Task to complete: Lift out, unaltered, the lines of the material below between the line holding "The height and width of the screenshot is (232, 270)." and the line holding "Given: Click the import preset icon", counting both.

Dataset records:
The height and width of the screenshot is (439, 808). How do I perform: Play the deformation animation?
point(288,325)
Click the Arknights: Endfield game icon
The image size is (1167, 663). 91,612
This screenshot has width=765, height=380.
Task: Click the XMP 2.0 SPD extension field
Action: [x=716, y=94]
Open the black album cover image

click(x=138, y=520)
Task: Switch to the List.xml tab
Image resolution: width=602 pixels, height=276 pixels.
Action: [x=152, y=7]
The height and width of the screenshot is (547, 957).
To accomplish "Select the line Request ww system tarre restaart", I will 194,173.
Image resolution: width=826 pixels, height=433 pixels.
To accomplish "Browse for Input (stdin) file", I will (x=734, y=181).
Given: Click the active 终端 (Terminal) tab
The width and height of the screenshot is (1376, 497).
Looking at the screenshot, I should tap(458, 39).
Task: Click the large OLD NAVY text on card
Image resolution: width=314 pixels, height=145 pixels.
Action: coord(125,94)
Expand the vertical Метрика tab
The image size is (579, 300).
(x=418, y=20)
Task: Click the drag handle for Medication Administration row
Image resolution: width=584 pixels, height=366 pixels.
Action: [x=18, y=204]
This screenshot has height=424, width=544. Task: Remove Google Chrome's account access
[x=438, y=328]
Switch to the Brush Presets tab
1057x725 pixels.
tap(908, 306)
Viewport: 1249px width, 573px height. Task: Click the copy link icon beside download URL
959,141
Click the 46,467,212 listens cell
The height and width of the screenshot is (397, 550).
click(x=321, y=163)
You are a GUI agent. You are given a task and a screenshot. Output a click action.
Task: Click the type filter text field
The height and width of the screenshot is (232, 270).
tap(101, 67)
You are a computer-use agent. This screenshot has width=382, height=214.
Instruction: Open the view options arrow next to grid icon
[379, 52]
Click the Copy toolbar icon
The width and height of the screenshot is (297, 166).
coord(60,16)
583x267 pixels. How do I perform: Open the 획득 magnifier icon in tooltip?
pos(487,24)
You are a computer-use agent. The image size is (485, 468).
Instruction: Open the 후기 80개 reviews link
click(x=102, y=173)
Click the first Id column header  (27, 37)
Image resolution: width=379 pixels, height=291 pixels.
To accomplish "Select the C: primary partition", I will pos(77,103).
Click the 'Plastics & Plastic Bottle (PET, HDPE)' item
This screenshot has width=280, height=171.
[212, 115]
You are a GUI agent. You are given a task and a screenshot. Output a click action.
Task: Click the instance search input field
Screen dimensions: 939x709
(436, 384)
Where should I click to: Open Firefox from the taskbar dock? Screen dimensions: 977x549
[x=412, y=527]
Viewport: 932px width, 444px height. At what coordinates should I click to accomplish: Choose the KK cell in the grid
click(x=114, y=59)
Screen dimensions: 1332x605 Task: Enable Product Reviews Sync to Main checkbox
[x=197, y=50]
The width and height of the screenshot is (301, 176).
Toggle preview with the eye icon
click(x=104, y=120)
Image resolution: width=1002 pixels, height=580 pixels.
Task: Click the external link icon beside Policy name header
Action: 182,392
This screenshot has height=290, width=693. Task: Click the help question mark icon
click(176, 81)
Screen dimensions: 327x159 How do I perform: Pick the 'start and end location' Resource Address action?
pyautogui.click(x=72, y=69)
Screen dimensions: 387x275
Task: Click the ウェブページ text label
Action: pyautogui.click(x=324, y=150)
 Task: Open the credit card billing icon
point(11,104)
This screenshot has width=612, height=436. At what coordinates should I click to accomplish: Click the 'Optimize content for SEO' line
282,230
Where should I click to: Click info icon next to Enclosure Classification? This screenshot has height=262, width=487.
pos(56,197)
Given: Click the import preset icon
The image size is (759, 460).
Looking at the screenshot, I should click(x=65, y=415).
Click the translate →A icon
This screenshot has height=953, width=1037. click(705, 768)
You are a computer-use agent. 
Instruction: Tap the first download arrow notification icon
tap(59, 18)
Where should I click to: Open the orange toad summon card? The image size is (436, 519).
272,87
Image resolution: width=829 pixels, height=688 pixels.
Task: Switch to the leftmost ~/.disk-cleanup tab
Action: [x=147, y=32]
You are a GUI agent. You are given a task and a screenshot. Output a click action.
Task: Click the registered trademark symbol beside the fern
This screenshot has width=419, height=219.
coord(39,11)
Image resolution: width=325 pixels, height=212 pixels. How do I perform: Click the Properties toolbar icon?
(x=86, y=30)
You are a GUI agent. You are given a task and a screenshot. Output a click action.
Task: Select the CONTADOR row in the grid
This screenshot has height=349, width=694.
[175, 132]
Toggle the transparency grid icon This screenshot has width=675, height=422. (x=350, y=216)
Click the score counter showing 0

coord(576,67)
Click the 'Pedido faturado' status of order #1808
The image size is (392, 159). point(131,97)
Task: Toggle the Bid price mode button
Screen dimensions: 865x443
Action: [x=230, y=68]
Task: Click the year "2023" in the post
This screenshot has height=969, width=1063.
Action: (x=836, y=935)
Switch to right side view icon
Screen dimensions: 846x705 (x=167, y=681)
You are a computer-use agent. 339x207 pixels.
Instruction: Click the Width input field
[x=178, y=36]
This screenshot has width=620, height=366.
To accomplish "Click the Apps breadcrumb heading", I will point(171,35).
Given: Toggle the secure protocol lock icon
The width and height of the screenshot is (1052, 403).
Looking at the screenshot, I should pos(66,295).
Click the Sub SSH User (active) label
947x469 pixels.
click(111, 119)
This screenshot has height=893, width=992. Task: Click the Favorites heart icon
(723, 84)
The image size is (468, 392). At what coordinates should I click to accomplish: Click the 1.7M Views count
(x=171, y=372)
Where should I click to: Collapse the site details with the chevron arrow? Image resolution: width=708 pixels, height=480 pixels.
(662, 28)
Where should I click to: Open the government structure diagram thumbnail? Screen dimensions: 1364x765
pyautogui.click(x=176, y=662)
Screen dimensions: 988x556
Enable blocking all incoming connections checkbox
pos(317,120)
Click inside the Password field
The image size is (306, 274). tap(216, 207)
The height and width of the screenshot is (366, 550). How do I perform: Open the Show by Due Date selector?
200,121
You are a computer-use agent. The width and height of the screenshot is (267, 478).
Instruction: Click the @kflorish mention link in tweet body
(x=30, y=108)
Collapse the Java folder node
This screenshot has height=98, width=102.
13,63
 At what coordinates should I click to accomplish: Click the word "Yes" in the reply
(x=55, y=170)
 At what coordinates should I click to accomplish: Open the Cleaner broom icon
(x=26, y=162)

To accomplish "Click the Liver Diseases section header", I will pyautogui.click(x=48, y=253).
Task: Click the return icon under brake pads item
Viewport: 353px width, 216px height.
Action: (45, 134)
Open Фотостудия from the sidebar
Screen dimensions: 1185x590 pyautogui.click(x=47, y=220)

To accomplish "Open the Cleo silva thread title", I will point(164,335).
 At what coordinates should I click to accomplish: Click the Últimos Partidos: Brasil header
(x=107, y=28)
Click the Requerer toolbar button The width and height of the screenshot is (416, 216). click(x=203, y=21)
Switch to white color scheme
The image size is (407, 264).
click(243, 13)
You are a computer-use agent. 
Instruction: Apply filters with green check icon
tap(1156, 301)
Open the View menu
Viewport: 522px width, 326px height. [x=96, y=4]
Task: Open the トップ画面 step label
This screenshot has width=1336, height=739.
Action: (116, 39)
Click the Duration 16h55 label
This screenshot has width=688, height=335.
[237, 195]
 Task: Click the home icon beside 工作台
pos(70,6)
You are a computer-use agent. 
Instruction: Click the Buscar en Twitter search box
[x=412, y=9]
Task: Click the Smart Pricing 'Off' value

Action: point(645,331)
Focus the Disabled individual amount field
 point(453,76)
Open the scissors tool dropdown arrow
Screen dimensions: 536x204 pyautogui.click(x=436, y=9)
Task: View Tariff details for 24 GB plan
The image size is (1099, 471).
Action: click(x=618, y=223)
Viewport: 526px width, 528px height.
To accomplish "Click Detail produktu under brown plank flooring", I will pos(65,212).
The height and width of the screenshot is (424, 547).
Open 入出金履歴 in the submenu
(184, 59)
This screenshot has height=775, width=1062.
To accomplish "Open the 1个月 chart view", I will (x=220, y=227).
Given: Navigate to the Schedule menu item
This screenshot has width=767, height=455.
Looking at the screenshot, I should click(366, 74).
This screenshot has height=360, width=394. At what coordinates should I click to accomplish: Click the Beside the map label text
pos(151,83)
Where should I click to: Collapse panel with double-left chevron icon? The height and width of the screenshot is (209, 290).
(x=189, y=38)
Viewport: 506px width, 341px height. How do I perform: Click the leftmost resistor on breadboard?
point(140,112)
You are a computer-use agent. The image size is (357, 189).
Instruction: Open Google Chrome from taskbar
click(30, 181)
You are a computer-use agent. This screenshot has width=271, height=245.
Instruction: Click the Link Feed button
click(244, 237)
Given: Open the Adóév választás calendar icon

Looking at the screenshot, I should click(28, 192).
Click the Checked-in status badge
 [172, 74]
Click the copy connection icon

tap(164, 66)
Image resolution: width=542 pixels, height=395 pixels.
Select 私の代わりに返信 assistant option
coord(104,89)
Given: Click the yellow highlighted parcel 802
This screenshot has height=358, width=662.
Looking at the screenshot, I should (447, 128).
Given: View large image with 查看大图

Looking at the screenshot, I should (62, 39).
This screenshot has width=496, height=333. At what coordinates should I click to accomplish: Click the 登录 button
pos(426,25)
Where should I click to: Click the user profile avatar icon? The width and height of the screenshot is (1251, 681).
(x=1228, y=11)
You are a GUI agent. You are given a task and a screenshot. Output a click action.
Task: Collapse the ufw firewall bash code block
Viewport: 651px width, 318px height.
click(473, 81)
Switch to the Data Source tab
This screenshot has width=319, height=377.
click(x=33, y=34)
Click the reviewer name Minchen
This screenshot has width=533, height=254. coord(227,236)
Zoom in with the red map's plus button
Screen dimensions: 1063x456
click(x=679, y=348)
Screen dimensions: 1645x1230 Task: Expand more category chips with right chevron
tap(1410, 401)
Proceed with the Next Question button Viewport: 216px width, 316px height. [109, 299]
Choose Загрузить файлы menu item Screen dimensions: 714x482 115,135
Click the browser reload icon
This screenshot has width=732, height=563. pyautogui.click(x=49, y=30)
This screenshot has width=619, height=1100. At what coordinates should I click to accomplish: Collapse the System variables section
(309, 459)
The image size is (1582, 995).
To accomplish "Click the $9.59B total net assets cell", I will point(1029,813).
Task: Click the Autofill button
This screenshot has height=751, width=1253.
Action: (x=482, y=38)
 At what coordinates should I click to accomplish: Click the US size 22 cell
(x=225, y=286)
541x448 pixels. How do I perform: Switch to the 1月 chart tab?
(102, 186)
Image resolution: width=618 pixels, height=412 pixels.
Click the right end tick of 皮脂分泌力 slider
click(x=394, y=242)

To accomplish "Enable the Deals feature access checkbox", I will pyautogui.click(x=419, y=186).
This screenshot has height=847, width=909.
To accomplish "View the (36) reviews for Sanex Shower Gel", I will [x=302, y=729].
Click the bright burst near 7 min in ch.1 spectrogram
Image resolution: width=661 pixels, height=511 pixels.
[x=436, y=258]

Completed task:
The height and width of the screenshot is (232, 270).
tap(101, 67)
You are a computer-use agent. This screenshot has width=382, height=214.
Instruction: Open the view options arrow next to grid icon
[379, 52]
Click the Copy toolbar icon
The width and height of the screenshot is (297, 166).
coord(60,16)
583x267 pixels. How do I perform: Open the 획득 magnifier icon in tooltip?
pos(487,24)
You are a computer-use agent. The image size is (485, 468).
Instruction: Open the 후기 80개 reviews link
click(x=102, y=173)
Click the first Id column header  (27, 37)
Image resolution: width=379 pixels, height=291 pixels.
To accomplish "Select the C: primary partition", I will pos(77,103).
Click the 'Plastics & Plastic Bottle (PET, HDPE)' item
This screenshot has width=280, height=171.
[212, 115]
You are a GUI agent. You are given a task and a screenshot. Output a click action.
Task: Click the instance search input field
Screen dimensions: 939x709
(436, 384)
Where should I click to: Open Firefox from the taskbar dock? Screen dimensions: 977x549
[x=412, y=527]
Viewport: 932px width, 444px height. At what coordinates should I click to accomplish: Choose the KK cell in the grid
click(x=114, y=59)
Screen dimensions: 1332x605 Task: Enable Product Reviews Sync to Main checkbox
[x=197, y=50]
The width and height of the screenshot is (301, 176).
Toggle preview with the eye icon
click(x=104, y=120)
Image resolution: width=1002 pixels, height=580 pixels.
Task: Click the external link icon beside Policy name header
Action: 182,392
This screenshot has height=290, width=693. Task: Click the help question mark icon
click(176, 81)
Screen dimensions: 327x159 How do I perform: Pick the 'start and end location' Resource Address action?
pyautogui.click(x=72, y=69)
Screen dimensions: 387x275
Task: Click the ウェブページ text label
Action: pyautogui.click(x=324, y=150)
 Task: Open the credit card billing icon
point(11,104)
This screenshot has width=612, height=436. At what coordinates should I click to accomplish: Click the 'Optimize content for SEO' line
282,230
Where should I click to: Click info icon next to Enclosure Classification? This screenshot has height=262, width=487.
pos(56,197)
Given: Click the import preset icon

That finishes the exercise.